La seconde inscription a été trouvée récemment à Genève, dans les fondations de Saint-Pierre, et est conservée au musée épigraphique de cette ville 1. Elle est /192/ malheureusement dans un état encore plus déplorable que la précédente; elle a dû appartenir à un monument assez considérable, à en juger par la dimension des lettres (8 centimètres), mais elle a été brisée et taillée; on a en particulier creusé le bas en rond, sans doute pour faire entrer la pierre dans une maçonnerie. Voici, du reste, tout ce que contient ce fragment : …NTIFEX. TRIVM… C. C. R. CON. HE… On voit seulement que le monument a été érigé par un personnage qui avait rempli l’une des hautes fonctions sacerdotales de la cité, le pontificat, puis celle de triumvir, que nous ne pouvons guère entendre que du triumvirat locorum publicorum persequendorum, charge particulière à la colonie de Vienne, dont Genève faisait partie; enfin la fonction de curator civium Romanorum conventus Helvetici.
Il est assez curieux que ce titre ne se rencontre que dans des inscriptions de la Gaule, et qu’à part ceux du conventus helvétique, on ne trouve de curatores civium Romanorum que dans la Gaule lyonnaise, nous en connaissons seulement deux exemples, — et à Mayence, tandis qu’on n’en trouve aucune trace dans le reste de l’empire romain; ce peut être un effet du hasard, tout comme de la condition particulière dans laquelle se trouvaient les provinces des Gaules. En tout cas, il s’agit ici non pas d’une fonction publique, mais d’une fonction remplie dans une des corporations les plus importantes et dont l’organisation, remontant à une date assez ancienne, mérite de fixer notre attention.

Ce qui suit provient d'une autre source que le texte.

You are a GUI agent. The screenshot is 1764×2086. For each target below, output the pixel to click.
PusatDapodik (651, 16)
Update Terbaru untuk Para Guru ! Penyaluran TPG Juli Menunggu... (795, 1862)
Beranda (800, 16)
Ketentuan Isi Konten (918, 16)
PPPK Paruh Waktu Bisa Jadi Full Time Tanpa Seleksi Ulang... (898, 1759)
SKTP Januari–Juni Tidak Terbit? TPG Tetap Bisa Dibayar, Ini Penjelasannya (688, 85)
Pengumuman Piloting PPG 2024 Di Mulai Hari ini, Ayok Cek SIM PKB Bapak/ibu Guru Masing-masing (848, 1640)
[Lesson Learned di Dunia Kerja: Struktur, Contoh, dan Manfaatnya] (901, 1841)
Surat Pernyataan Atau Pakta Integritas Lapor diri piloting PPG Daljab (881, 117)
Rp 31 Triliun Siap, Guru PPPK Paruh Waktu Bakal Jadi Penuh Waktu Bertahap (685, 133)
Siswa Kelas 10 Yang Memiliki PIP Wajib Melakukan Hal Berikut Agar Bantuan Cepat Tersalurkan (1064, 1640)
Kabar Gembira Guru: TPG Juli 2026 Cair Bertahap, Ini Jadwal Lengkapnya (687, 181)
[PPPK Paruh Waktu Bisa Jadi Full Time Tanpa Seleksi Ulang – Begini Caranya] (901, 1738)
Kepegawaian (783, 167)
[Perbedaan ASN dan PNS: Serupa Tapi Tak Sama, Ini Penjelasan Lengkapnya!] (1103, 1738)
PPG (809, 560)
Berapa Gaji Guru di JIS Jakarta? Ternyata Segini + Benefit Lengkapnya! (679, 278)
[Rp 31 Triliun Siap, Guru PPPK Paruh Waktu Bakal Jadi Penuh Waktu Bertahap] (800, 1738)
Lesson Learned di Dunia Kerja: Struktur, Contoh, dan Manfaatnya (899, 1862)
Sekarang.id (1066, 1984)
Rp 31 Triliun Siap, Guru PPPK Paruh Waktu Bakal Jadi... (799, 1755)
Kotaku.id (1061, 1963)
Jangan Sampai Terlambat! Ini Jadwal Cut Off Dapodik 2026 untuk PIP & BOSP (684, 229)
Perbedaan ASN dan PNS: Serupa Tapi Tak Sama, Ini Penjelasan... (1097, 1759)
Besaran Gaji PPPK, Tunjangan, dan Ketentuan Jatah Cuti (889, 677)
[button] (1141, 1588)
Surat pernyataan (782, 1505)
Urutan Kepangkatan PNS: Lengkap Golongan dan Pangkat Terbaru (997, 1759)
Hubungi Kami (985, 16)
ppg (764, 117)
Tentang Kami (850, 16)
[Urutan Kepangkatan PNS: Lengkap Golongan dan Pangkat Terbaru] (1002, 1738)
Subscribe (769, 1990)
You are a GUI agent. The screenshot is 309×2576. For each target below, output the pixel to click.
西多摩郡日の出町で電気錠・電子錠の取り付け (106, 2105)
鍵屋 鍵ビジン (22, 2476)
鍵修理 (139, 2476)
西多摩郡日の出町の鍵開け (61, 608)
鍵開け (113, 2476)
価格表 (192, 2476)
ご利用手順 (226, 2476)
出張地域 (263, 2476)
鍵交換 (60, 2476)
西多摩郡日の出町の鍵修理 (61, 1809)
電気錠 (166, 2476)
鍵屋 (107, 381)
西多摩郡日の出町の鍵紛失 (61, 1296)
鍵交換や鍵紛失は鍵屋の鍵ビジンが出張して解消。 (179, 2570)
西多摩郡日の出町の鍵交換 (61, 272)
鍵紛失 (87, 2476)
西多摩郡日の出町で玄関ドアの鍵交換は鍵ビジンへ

Dès l’époque républicaine, les citoyens romains, dispersés /193/ dans les provinces, et surtout dans les pays sujets désignés sous le nom d’alliés du peuple romain (fœderati), avaient pris l’habitude de se constituer en associations pour la défense de leurs intérêts communs. Ces intérêts étaient considérables, car la plupart des Romains établis dans les provinces sans faire partie du personnel administratif attaché au gouverneur, étaient des négociants, des entrepreneurs, des fermiers d’impôts, des spéculateurs en terrains, des agriculteurs en grand, des marchands de vins et de bestiaux, sans compter les banquiers, ou plutôt les usuriers, qui suivaient partout les gouverneurs, les péagers, les vivandiers et pourvoyeurs qui s’attachaient aux pas des armées.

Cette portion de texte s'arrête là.